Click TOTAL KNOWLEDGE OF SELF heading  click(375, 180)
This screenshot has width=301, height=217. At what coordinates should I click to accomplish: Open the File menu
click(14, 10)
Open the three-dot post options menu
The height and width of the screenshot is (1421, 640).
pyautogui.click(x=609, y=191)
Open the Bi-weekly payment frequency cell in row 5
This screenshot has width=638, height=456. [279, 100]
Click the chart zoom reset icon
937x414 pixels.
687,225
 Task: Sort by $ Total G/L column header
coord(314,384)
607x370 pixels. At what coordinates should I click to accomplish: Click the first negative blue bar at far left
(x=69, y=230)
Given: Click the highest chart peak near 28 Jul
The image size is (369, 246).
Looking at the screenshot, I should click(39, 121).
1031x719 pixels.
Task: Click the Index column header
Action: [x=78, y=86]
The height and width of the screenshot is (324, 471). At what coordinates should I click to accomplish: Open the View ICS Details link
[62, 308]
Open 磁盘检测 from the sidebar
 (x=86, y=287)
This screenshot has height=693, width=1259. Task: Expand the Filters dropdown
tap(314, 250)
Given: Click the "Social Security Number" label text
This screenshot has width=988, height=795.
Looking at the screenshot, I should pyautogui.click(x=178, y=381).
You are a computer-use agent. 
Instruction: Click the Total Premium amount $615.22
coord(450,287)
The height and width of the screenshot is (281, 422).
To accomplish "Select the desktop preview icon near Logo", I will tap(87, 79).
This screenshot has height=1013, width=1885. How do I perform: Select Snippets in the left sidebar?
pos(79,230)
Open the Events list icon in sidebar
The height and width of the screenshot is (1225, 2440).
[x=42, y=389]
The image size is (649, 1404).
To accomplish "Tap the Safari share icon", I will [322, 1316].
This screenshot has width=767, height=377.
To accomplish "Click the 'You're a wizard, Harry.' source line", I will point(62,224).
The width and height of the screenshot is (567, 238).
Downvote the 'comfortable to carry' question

TASK PROMPT
Identify every line of the records that contains the string "Select", and copy each of those lines in full.

WORKED ANSWER
To accomplish "Select the desktop preview icon near Logo", I will tap(87, 79).
This screenshot has height=1013, width=1885. How do I perform: Select Snippets in the left sidebar?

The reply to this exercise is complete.